| PROBLEM TO SOLVE |
Starting with the line that has "Click the 表示名 field containing Snowflake" and finishing with the line that has "Task: Toggle the", set down each line below exactly. Pictures are not copied.

| RECORDS SUPPLIED |
━━━━━━━━━━━━━━━━━━━━━━━━━━━━━━
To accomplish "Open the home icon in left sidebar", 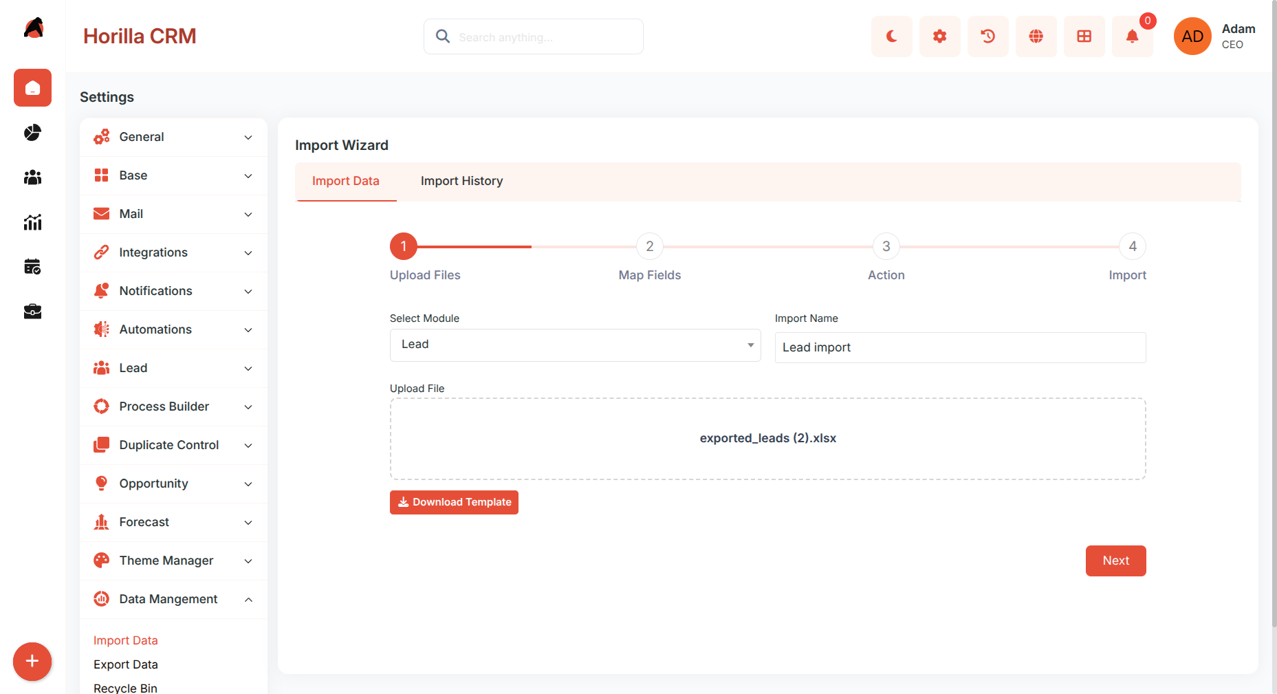I will [32, 87].
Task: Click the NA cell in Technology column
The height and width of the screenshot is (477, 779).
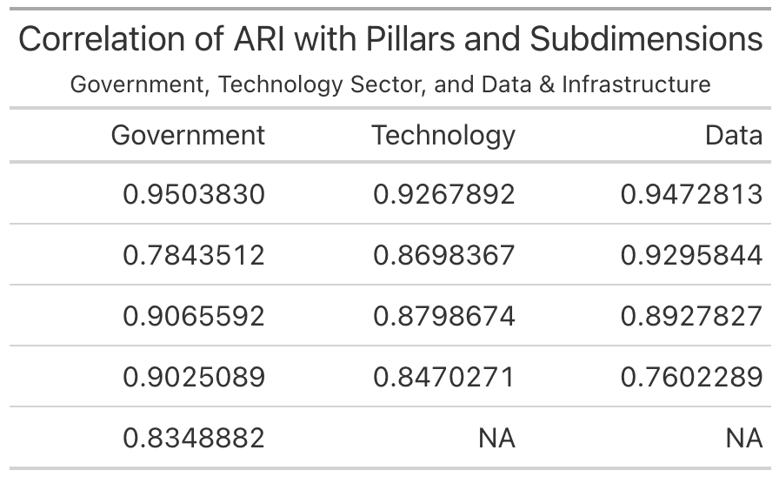Action: click(x=496, y=438)
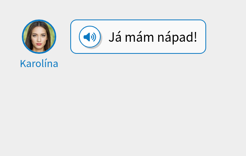
Task: Click the sound waves on the speaker icon
Action: [93, 37]
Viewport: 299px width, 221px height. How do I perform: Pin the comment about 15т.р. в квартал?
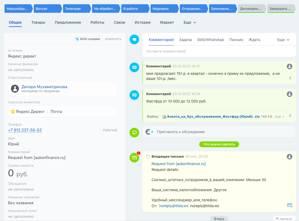tap(290, 78)
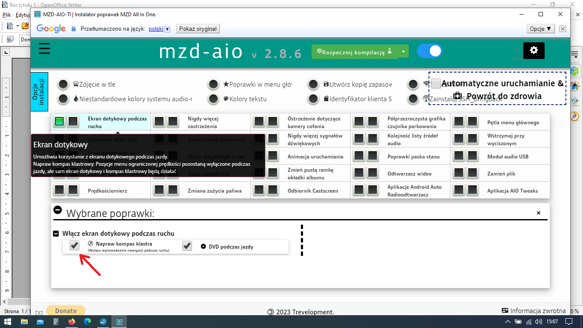The width and height of the screenshot is (583, 328).
Task: Click the Donate button
Action: (x=66, y=311)
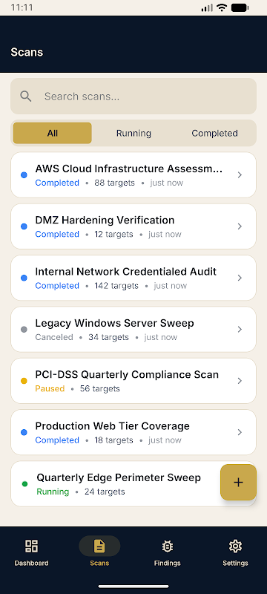The width and height of the screenshot is (267, 594).
Task: Expand Legacy Windows Server Sweep chevron
Action: pos(240,329)
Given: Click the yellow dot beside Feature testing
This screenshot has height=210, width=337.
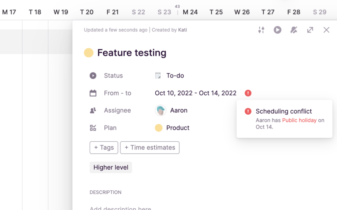Looking at the screenshot, I should [88, 52].
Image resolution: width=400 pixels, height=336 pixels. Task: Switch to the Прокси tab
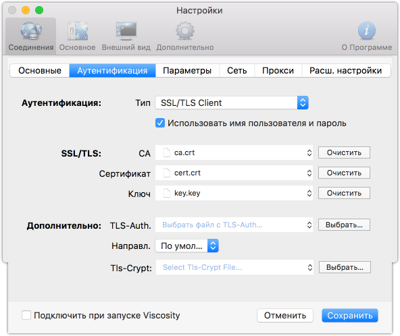tap(278, 71)
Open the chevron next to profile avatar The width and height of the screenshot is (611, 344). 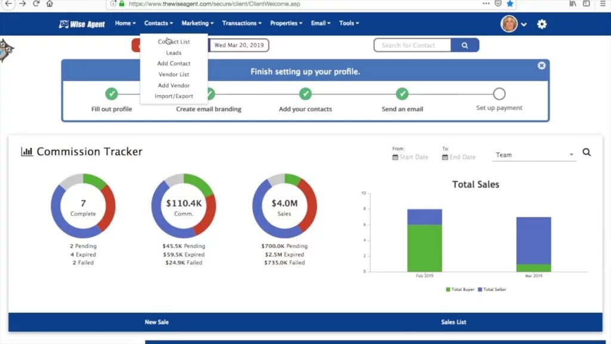(524, 25)
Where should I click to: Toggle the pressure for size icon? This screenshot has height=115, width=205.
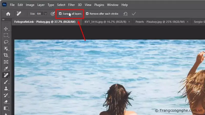click(x=53, y=14)
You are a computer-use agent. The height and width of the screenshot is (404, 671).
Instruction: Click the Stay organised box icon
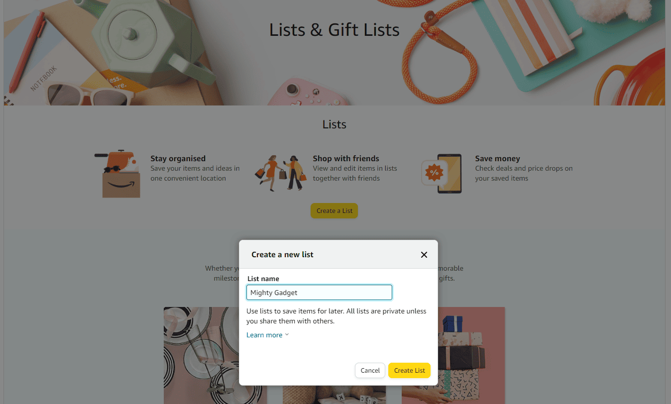(118, 174)
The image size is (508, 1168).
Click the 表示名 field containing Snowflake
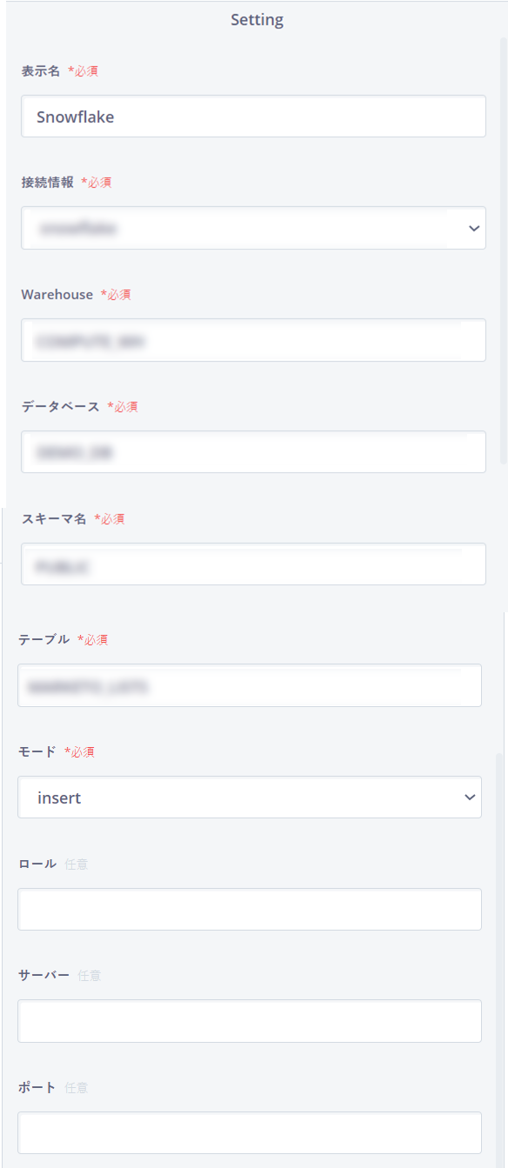[x=253, y=117]
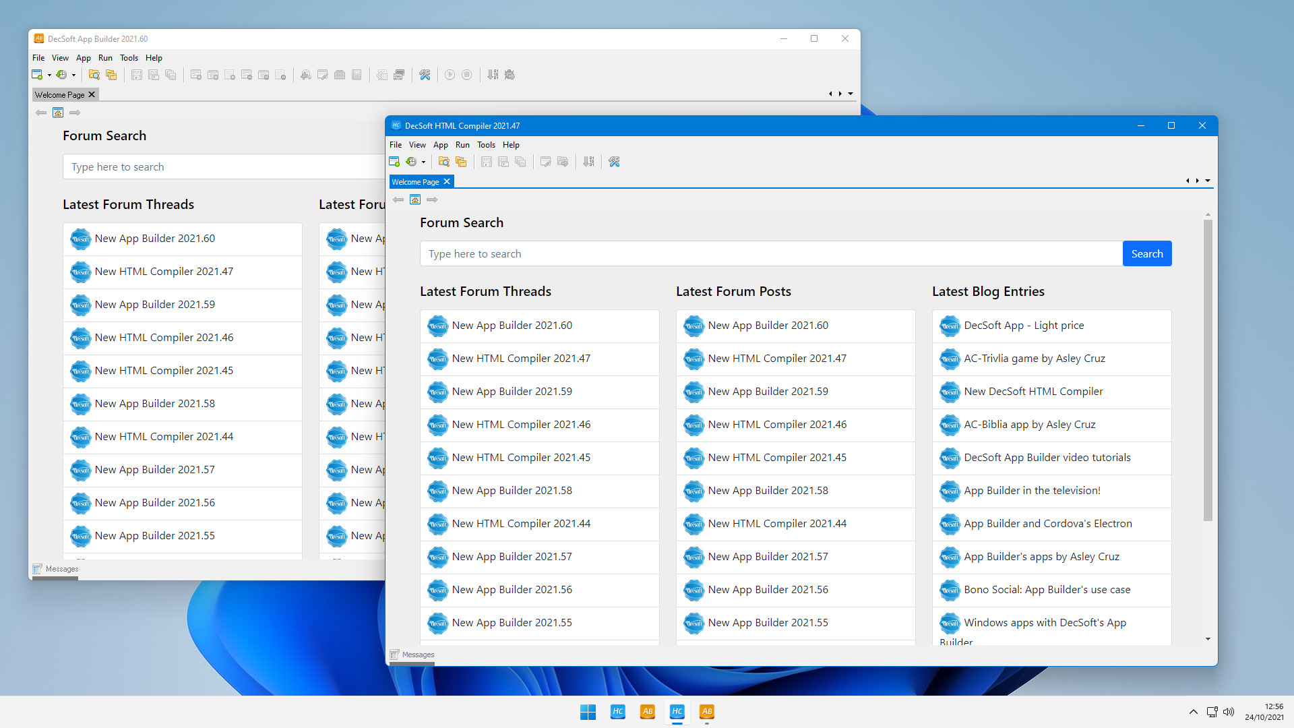Image resolution: width=1294 pixels, height=728 pixels.
Task: Click the Settings/Wrench icon in App Builder toolbar
Action: coord(425,75)
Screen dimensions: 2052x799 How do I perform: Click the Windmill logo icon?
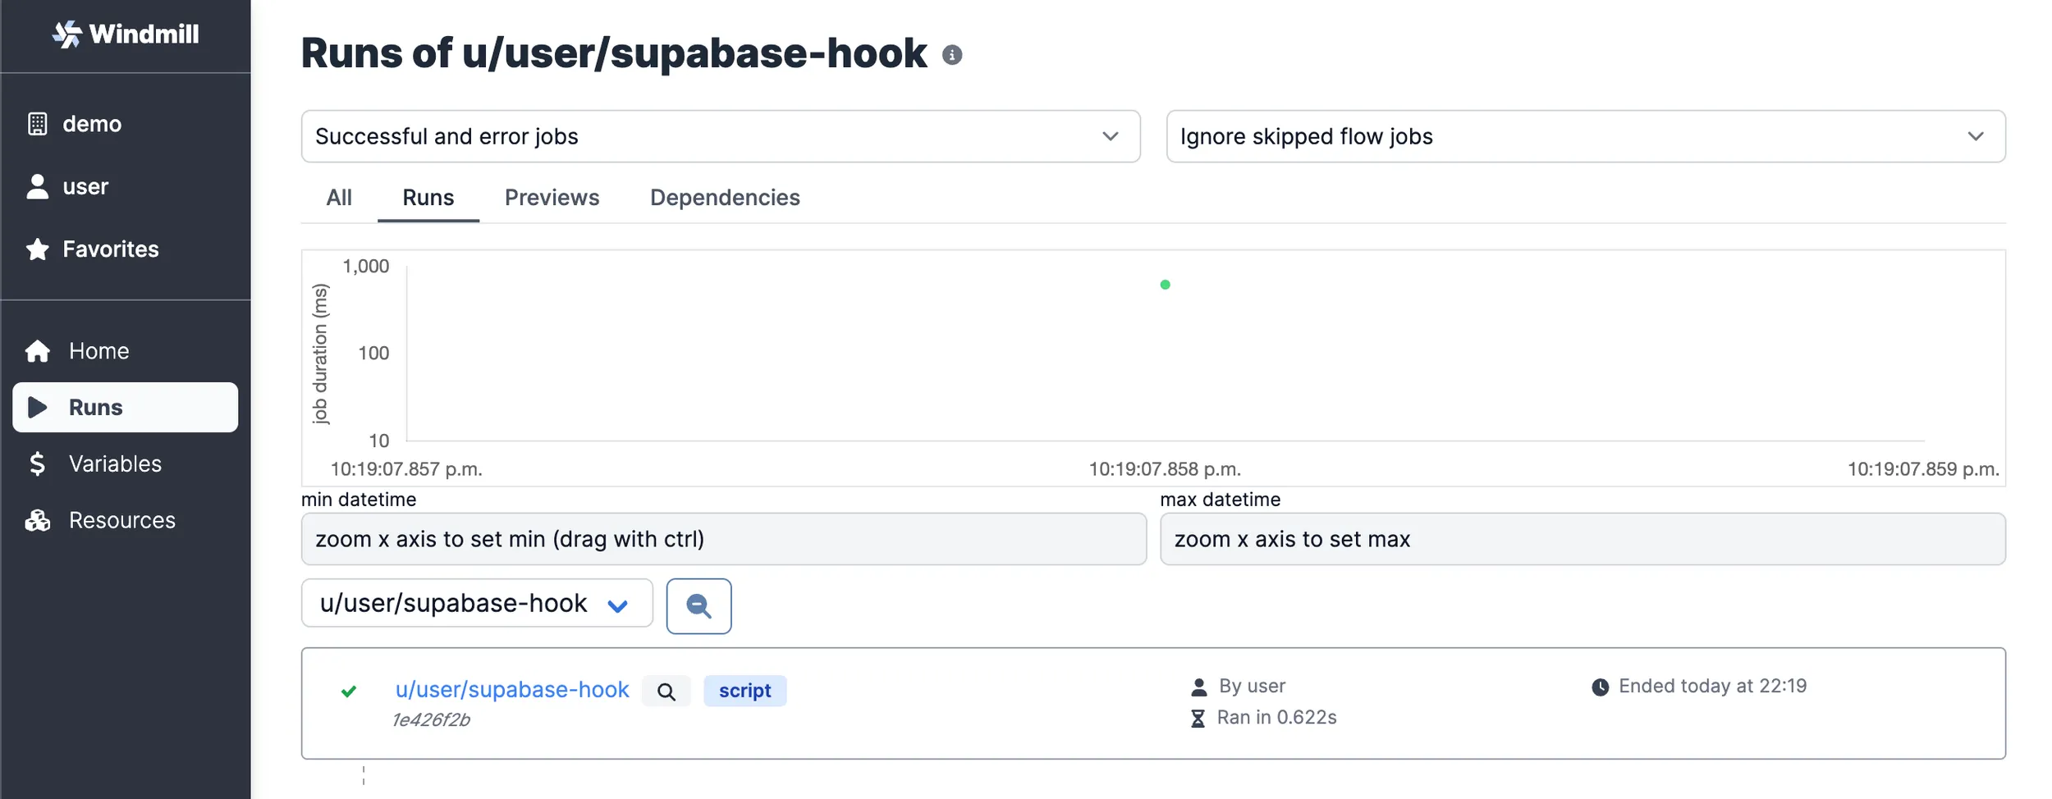tap(67, 34)
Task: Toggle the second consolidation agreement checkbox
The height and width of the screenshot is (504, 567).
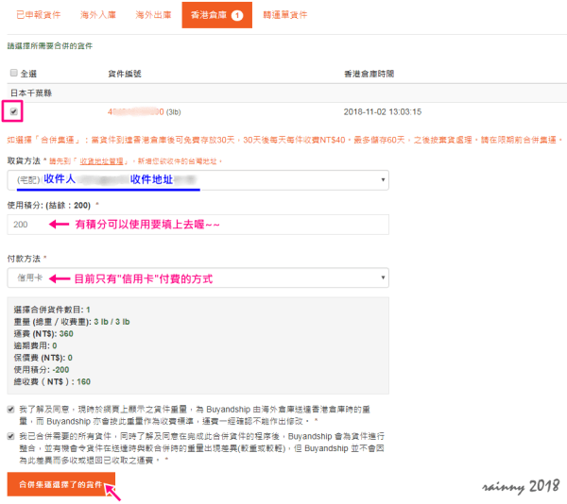Action: pyautogui.click(x=11, y=437)
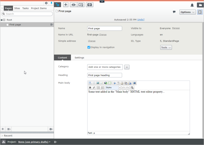This screenshot has height=145, width=204.
Task: Open the assets folder pane icon
Action: 200,5
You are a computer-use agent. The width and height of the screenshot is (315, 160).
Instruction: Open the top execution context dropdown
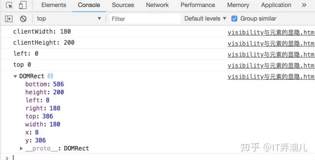click(x=69, y=19)
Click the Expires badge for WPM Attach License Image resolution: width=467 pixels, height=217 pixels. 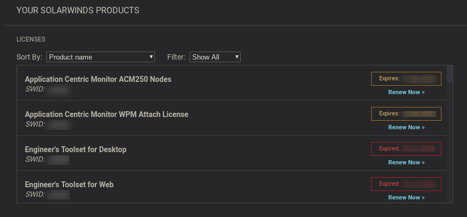pyautogui.click(x=406, y=114)
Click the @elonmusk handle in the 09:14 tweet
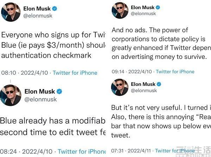 144,13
━━━━━━━━━━━━━━━━━━━━━━━━━━━━━━
| RESULT |
Click the 表示名 field containing Snowflake
[x=253, y=117]
Image resolution: width=1294 pixels, height=728 pixels.
Task: Click the Settings/Wrench icon in App Builder toolbar
Action: coord(425,75)
Screen dimensions: 2052x799 How do I perform: Click the Windmill logo icon?
tap(67, 34)
Task: Toggle the second consolidation agreement checkbox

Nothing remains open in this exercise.